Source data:

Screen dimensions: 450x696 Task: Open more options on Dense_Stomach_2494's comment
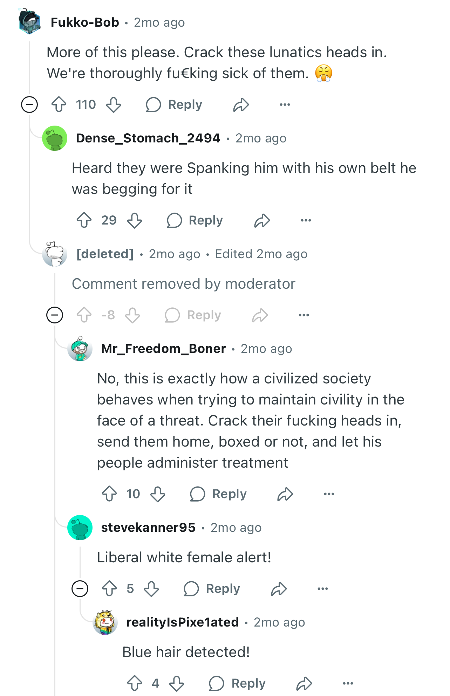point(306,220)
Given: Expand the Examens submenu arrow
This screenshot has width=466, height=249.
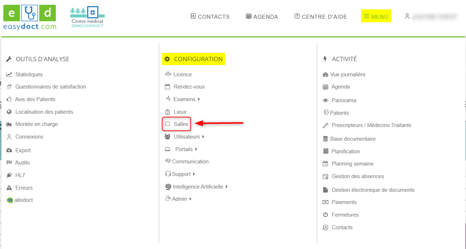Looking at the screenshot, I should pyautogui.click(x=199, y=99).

---

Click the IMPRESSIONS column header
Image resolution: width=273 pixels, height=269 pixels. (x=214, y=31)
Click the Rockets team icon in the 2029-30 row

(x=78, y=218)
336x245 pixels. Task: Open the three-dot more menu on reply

What needs to be done: For this exercise, output exactly the lines above from the line with "Click the IMPRESSIONS column header" to the line with "336x245 pixels. Task: Open", counting both, and leave out the rest.

Your response:
Click the IMPRESSIONS column header
Image resolution: width=273 pixels, height=269 pixels. (x=214, y=31)
Click the Rockets team icon in the 2029-30 row

(x=78, y=218)
336x245 pixels. Task: Open the three-dot more menu on reply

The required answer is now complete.